Exercise goal: Return only the lines running from the one that contains "You are a computer-use agent. This" through the end of the entries, exactly, both ends included. Omit pictures.

+++

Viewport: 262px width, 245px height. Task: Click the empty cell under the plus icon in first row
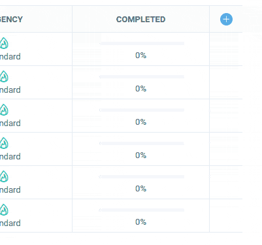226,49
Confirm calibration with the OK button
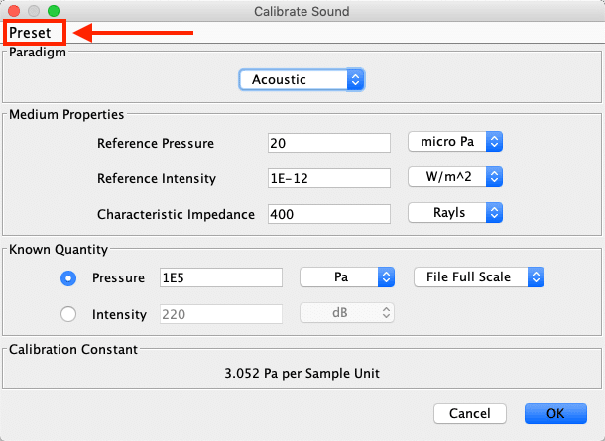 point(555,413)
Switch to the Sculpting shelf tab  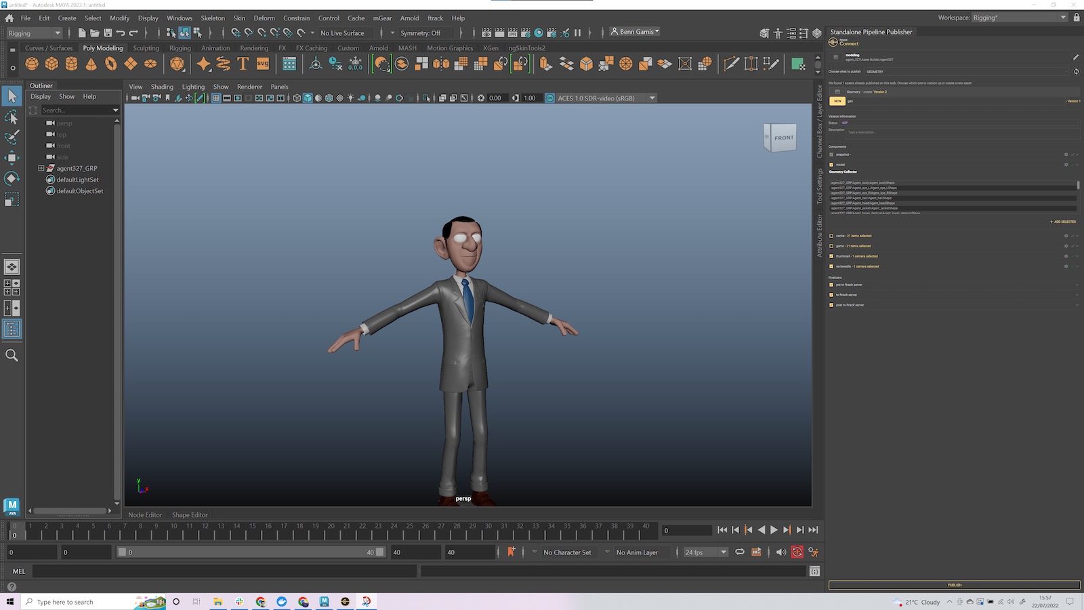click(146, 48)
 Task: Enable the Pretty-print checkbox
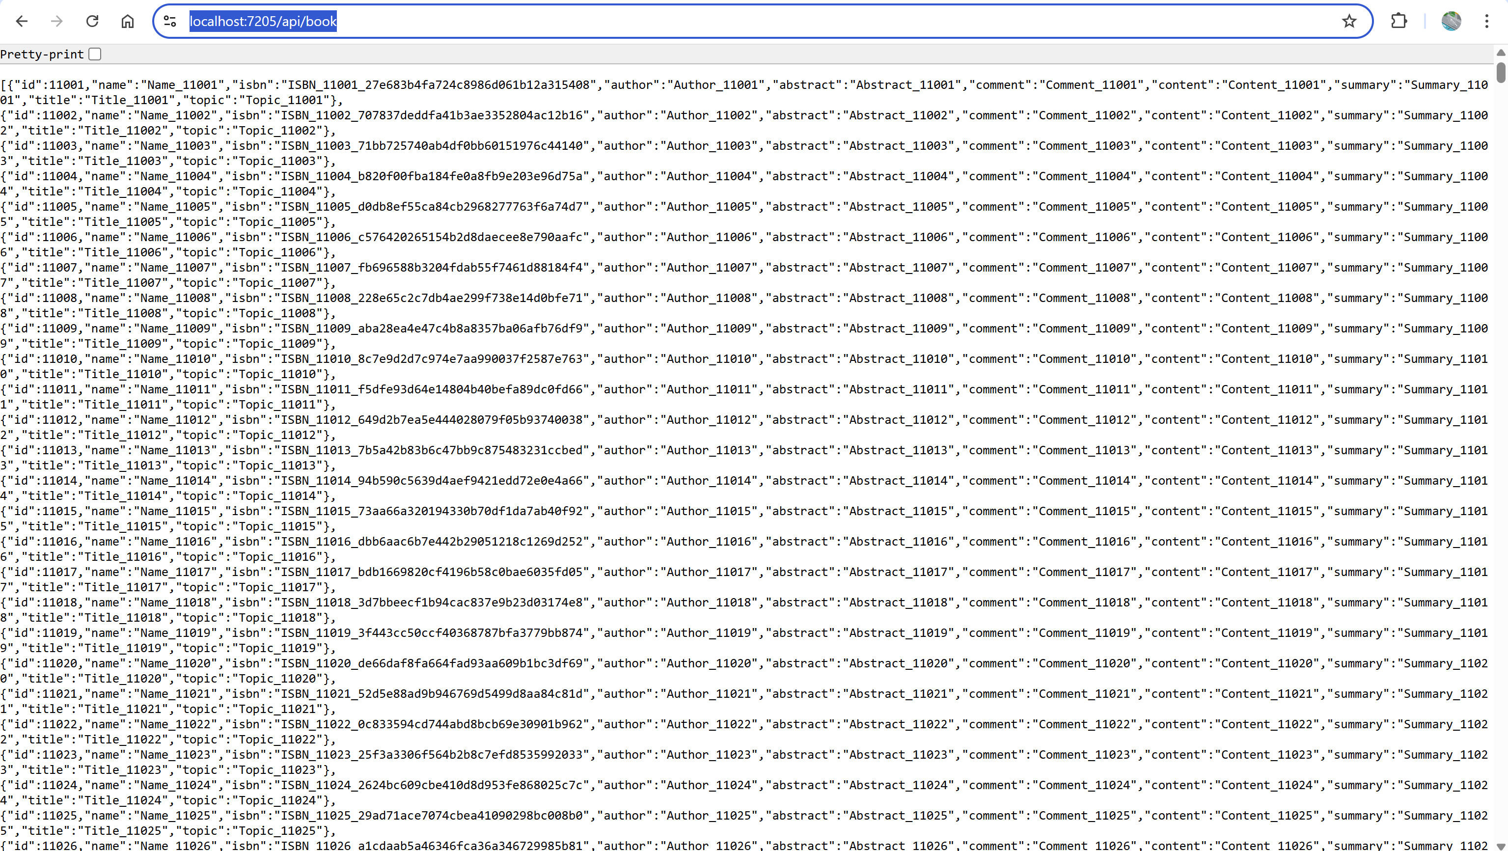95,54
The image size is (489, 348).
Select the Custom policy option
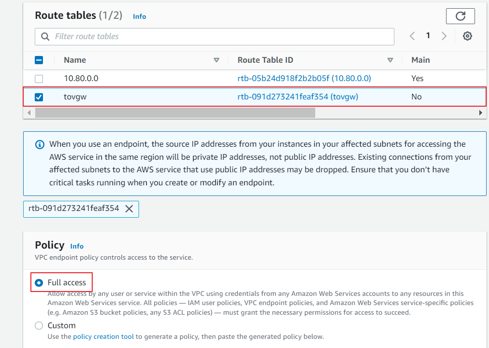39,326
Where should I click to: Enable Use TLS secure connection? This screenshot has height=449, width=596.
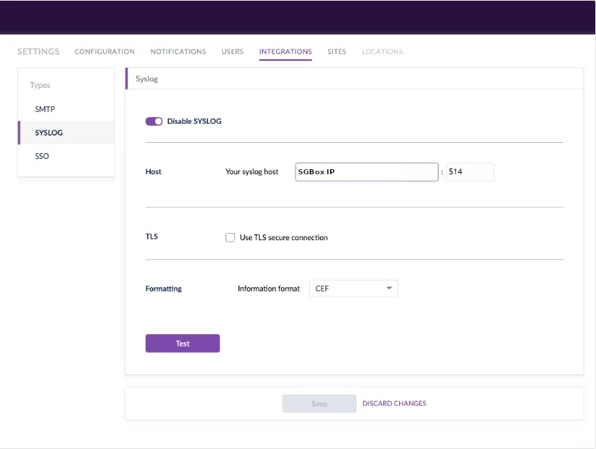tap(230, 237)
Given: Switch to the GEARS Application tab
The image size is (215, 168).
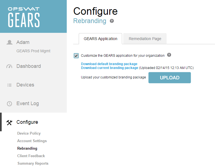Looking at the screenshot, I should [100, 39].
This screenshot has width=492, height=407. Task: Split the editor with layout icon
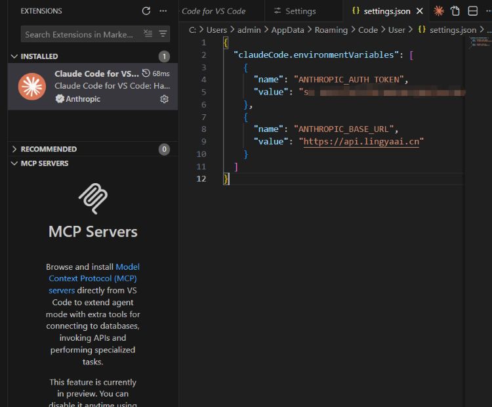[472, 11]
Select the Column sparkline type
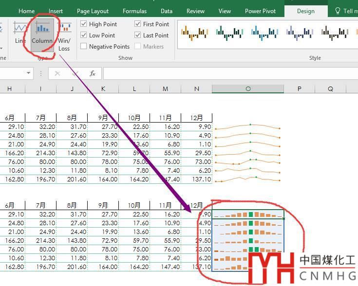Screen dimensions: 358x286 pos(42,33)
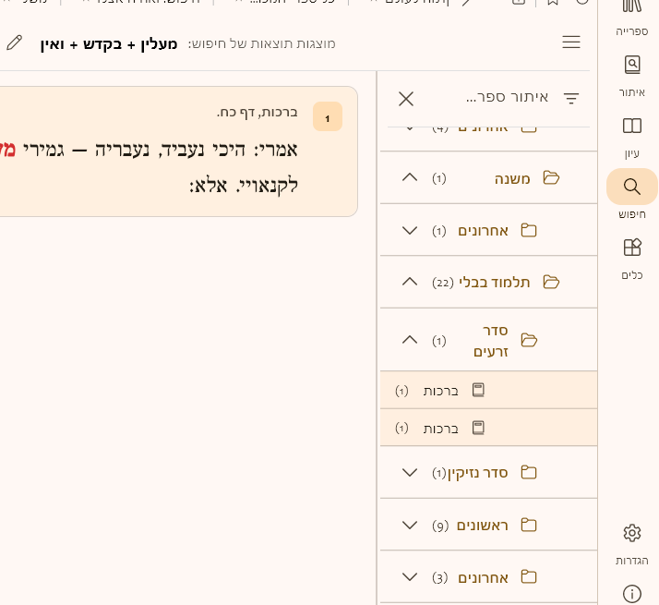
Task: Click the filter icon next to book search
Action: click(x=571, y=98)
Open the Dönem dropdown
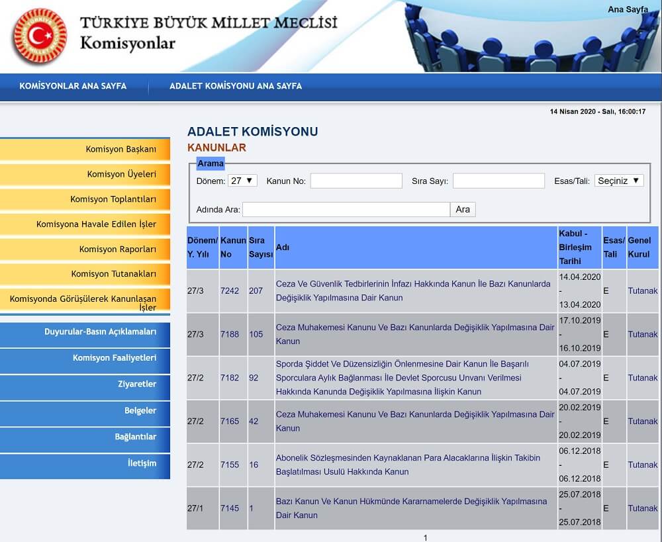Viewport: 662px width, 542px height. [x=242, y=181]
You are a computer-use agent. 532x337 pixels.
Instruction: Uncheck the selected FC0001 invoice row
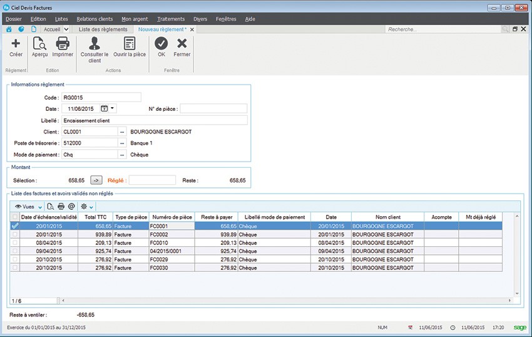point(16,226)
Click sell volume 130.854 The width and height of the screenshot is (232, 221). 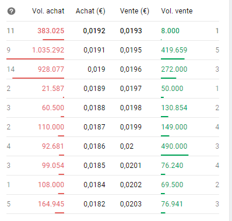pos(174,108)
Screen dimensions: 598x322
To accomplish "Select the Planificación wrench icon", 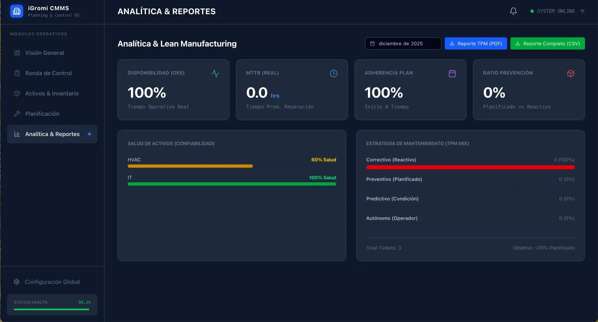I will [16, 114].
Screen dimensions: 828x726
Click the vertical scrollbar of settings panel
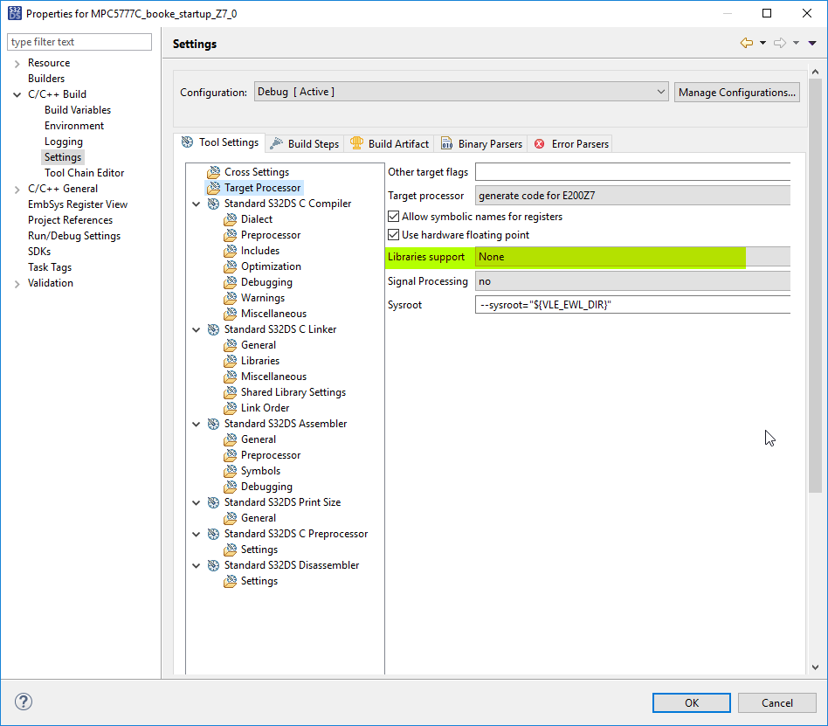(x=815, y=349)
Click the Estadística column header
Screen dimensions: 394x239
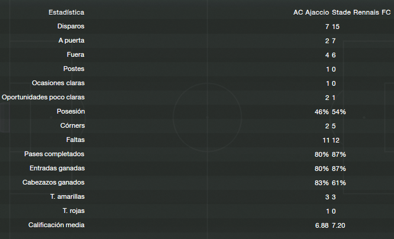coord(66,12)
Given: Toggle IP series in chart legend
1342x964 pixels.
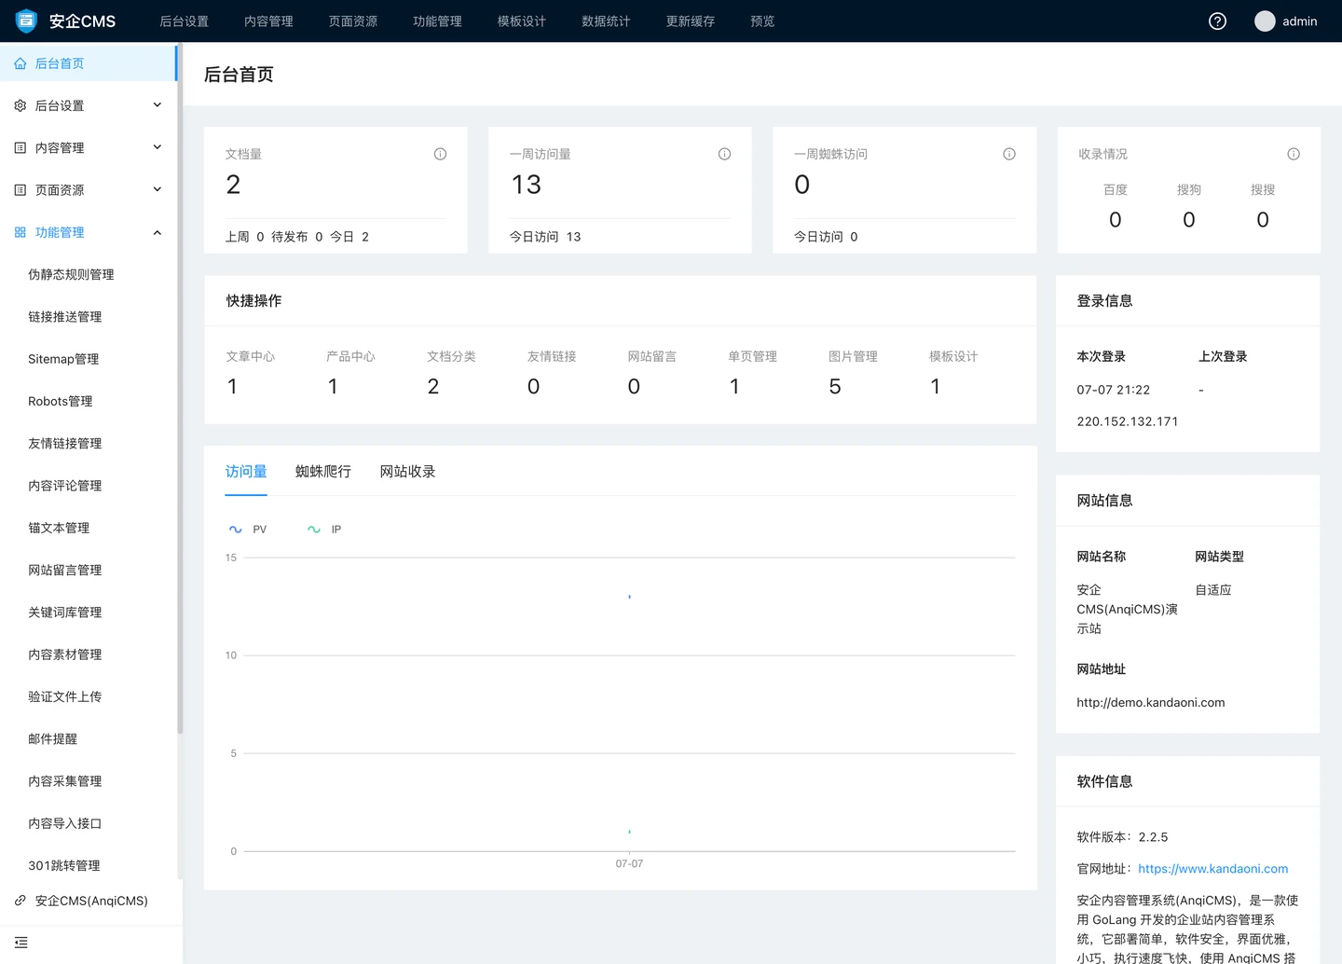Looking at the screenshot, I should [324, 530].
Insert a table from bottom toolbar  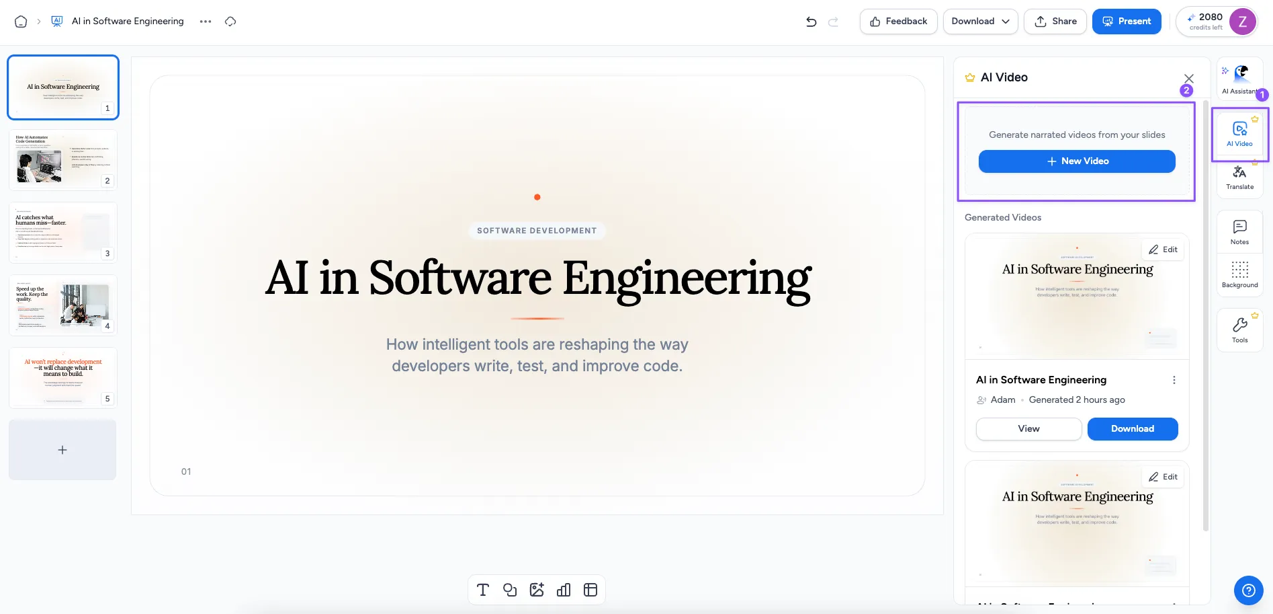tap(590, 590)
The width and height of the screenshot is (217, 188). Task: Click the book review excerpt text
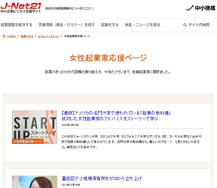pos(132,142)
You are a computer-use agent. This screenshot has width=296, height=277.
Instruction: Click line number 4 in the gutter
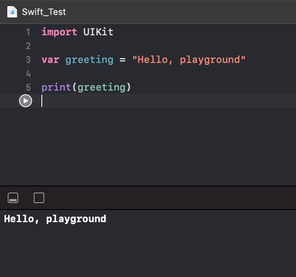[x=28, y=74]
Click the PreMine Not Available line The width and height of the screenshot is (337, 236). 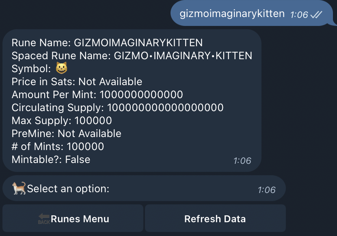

+++

Answer to this problem:
You are a computer-use agent. This screenshot has width=296, height=277.
Instruction: Click line number 4 in the gutter
[x=28, y=74]
Click the PreMine Not Available line The width and height of the screenshot is (337, 236). 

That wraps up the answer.